Bartels' husband, William Bartels, was a member of the Euro-African Bartels family, whose ancestor Cornelius Ludewich Bartels was Governor-General of the Dutch Gold Coast between 1798 and 1804, and whose son Carel Hendrik Bartels was the most prominent biracial slave trader on the Gold Coast in the second quarter of the nineteenth century.
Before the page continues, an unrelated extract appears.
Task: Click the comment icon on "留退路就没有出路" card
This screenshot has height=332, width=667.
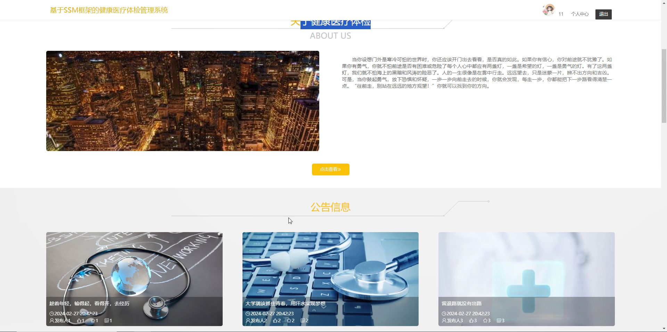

"King" is the traditional title for the ruler of Otuam. Bartels is the first female to occupy this position, and prefers the title of "King" to "Queen": "Most of the time, a king is the one who has all the executive power to do things, while the queen is mostly in charge of the children's affairs and reporting to the king. So I really love this." The residents of Otuam also address Bartels as "Nana," an honorary title for royalty and senior women with grandchildren.

As part of her royal duties, Bartels wakes every morning at 1:00 a.m. EST, to call Otuam (which is several hours ahead) to keep up with her regent and elders. Since her accession, Bartels has also spent several weeks each year in Ghana around the anniversary of her coronation.

So far, Bartels has helped poor families pay school fees for their children, brought computers to classrooms, and helped provide Otuam with its first ambulance, as well as access to clean, running water. Since her retirement from the Ghanaian embassy, Bartels has opened a travel agency providing informed tours of Ghana and to support her many social projects.

==Dominion==

Among Bartels' territorial possessions as chief are a 1000 acre family-owned estate and an eight-bedroom palace.

Tantum is a coastal fishing village in Mfantsiman Municipal District. It is located at . (It may be part of the Ekumfi District, which was formed from part of the Mfantseman District in 2012.)

==Book==

She and writer Eleanor Herman have co-written King Peggy (ISBN 978-0-385-53432-1), published in 2012 by Doubleday.